Since it doesn't look like you would be able to audition speakers where you are (or can you?) Here are a few internet companies that make nice speakers 

http://www.hsuresearch.com/products/value2pkg.html
http://www.chanemusiccinema.com/chane-arx-loudspeakers/A1rx-c (there is also a center)
http://www.nhthifi.com/bookshelf-speakers-subwoofer-Super-Surround-5-1?sc=12&category=3830

For a receiver look at http://www.accessories4less.com/ you can email them to see if they ship there or you have that friend that can help you.

I was overseas a long time ago but I found the power to be less then reliable, however, I don't know what its like now. If it is bad you may want to look at a power manager like what is sold at accessories4less.

This all being said, if you can audition speakers in your area and give you comment on those you enjoy and those you don't the shack members may be able to narrow down which internet companies you may like just as well from their experiences, otherwise really we are just shooting blind as each persons tastes in speakers will vary


----------



## syamspillai (Aug 6, 2014)

I just scrambled through the local market (very little that is available) and found out the following options. Didn't get time to go & listen to any of them, but will surely check out during the weekend. If I need to weed out anything from the list, please let me know -would save a great deal of time - Also I did manage to check out Bose Acoutimass series, but decided to go against due to size of sub woofer - Its massive !!!

Speaker options
- KEF C Series 5.1Ch Speaker Package
- KEF Q Series 5.1Ch Speaker Package - A bit on the expensive side 
- Polk Audio RTi Series 5.1Ch HT Speaker Set - great reviews everywhere, but I guess the RTI A1 book shelf is a bit heavy
- B&W 5.1 Channel Speaker System 600 Series - looks great & amazing reviews everywhere, but way above my budget

In all the above, I have floor standing speakers, which I really want to avoid due to space constraints. Can I replace the same with another set of book shelfs from the same bundle? Would it make a big difference ?

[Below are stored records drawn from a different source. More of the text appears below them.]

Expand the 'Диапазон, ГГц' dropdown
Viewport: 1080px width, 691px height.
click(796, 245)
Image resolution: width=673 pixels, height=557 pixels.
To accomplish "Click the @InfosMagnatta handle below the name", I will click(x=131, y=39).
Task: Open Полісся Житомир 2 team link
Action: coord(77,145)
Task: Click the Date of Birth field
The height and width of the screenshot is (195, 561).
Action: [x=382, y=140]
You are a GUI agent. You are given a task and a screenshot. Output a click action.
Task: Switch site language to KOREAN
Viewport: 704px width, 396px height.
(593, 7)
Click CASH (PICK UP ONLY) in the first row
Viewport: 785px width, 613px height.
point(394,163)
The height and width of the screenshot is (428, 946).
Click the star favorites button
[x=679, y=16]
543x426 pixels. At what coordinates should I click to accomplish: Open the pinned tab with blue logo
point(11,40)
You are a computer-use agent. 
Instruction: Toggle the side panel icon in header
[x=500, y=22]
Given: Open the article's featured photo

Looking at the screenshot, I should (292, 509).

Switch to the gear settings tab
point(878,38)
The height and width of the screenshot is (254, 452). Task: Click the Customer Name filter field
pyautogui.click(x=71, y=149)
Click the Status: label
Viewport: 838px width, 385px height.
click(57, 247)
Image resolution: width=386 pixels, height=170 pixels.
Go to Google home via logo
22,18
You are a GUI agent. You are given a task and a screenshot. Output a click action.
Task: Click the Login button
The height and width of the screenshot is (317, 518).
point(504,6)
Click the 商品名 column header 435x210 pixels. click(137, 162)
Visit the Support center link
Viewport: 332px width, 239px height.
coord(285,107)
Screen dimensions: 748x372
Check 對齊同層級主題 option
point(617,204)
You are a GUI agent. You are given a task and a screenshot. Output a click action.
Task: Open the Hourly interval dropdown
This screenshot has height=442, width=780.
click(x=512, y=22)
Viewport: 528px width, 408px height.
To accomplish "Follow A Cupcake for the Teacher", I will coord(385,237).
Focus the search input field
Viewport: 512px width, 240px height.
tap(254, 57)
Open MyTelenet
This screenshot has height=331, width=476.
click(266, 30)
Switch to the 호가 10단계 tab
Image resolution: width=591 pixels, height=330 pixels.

The AVR's available are mainly Onkyo & Marantz - any specific models to go with any of above would be appreciated - few options as below

- Onkyo AVR TX-NR525-130W/4K/N/W/5.2 -Black
- Marantz AV Receiver 7.1 Channel 50W 4K/3D NR-1604
- Marantz SR5008/N1B AV Receiver
- Marantz SR6008/N1B AV Receiver - a little expensive as compared to above ones 
- Onkyo TX-NR1010 7.2 Channel Network AVR 200W/Channel - A bit expensive 

Most expensive ones - same price for the 2 below - something like $ 1520
- Onkyo TX-NR3010 (B) 9.2 Ch Network AVR 250W/Channel
- Marantz SR7008/N1B AV Receiver

Bundle options 
- Onkyo HT-S9405THX(B) 5.1 Channel Network AV Receiver
- Onkyo 5.1 Speaker System + Onkyo TX-NR414(B) 5.1 Ch Network HDMI AVR 130W/Channel
- Onkyo HT-S9400 7.1 Channel THX Certified 3D Home Theater - Not interested coz of additional speakers

Thanks
SSP


----------



## zieglj01 (Jun 20, 2011)

syamspillai said:


> I just scrambled through the local market (very little that is available) and found out the following options. Didn't get time to go & listen to any of them, but will surely check out during the weekend.f
> 
> Speaker options
> 
> ...


Bookshelf speakers with a nice subwoofer are good options

KEF Q series is a nice option - Marantz would be a good receiver choice


----------



## syamspillai (Aug 6, 2014)

Hi guys,

I finally did some research in local market, heard a few speakers and came out with the following:-

- Polk Audio RTi Series 5.1Ch HT Speaker Set - I really liked this one. Great stuff, even for music & movies. The only concern would be the size of this thing, even the bokkshelfs are pretty big & tower speakers are massive> But sounds terrifice !!!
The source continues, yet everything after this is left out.